ENTRADAS A PROCESAR
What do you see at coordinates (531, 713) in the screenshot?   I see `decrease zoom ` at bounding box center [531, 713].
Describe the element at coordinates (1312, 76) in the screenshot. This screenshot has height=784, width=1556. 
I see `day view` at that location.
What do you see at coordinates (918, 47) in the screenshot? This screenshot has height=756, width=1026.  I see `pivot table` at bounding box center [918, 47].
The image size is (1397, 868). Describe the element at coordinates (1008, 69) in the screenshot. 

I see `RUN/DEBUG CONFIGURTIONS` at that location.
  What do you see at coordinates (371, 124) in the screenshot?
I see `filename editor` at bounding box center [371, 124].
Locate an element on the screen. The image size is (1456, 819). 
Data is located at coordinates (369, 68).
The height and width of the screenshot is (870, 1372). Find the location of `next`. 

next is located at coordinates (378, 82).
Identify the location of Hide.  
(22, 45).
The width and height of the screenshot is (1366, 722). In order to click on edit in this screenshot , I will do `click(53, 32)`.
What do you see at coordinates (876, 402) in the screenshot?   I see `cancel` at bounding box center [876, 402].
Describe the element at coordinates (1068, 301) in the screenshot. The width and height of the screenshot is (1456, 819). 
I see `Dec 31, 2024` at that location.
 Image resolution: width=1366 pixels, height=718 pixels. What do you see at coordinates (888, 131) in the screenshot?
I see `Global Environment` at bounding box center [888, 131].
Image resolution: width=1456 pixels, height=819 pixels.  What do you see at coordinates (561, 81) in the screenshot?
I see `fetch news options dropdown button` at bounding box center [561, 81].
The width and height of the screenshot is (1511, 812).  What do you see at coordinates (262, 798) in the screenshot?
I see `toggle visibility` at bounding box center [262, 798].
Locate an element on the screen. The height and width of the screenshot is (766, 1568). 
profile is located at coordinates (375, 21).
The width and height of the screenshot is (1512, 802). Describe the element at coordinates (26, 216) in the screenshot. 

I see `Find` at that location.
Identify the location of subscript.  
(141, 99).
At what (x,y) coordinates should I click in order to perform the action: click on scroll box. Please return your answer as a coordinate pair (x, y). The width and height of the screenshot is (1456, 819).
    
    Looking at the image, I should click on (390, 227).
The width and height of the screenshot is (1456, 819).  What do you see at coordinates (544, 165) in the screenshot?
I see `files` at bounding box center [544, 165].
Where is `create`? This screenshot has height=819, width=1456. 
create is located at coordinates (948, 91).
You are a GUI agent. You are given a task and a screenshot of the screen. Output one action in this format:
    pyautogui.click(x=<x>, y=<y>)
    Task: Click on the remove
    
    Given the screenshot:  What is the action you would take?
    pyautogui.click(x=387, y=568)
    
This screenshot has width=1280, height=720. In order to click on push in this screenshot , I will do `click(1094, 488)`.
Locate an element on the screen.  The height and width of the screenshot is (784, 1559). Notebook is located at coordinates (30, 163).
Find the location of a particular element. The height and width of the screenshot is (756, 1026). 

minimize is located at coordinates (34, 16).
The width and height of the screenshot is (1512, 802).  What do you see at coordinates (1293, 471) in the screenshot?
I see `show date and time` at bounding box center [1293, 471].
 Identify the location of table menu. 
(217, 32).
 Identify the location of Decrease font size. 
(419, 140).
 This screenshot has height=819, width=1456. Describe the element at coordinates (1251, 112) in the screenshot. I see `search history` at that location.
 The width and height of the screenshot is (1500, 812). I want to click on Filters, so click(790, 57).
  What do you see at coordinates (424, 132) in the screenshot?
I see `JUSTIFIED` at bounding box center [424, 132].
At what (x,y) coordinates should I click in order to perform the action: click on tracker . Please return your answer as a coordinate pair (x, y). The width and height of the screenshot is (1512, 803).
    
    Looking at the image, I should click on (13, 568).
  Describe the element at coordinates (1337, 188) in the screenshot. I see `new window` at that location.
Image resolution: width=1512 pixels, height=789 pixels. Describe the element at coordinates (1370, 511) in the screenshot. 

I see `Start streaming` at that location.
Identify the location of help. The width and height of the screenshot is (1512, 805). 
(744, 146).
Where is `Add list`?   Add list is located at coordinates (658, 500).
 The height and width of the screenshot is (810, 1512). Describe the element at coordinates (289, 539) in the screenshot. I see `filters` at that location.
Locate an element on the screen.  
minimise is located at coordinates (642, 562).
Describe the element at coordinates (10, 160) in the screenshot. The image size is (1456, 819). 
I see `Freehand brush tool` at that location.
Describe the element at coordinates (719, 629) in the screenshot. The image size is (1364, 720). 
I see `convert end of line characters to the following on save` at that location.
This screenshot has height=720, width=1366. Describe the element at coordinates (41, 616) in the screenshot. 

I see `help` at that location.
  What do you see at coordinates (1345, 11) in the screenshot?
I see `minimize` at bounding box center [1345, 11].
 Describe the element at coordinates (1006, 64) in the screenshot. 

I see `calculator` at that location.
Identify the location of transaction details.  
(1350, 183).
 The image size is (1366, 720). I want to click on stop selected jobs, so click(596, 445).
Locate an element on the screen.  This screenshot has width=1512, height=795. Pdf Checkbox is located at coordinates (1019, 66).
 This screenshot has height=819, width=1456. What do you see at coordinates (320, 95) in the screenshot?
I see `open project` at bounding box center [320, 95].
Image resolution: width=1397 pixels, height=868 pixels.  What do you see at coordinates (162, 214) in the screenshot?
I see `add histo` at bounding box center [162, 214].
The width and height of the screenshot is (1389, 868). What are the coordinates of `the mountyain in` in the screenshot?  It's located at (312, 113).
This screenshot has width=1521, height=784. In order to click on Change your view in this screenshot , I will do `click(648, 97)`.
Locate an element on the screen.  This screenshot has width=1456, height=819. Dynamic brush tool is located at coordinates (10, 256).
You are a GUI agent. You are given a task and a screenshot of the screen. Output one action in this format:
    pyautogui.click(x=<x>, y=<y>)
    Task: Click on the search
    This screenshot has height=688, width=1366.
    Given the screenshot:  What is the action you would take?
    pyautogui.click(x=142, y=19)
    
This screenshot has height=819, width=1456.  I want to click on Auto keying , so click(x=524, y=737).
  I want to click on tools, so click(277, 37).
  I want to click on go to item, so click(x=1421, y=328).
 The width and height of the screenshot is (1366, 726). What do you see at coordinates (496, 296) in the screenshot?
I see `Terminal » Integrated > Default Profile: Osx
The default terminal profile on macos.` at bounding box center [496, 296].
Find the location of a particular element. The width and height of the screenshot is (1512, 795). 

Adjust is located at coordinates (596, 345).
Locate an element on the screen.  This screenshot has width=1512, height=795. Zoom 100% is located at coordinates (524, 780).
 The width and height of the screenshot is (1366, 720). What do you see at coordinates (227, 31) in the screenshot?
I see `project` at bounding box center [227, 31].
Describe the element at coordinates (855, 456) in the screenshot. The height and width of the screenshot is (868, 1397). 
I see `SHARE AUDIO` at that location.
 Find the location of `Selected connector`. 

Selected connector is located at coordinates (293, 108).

INSTRUCCIONES DE LA TAREA
Indica cuántas líneas de las entradas contienen la cadena "create", distinguiendo entre mayúsculas y minúsculas. Responde solo con el número.

RESPUESTA ESCRITA
2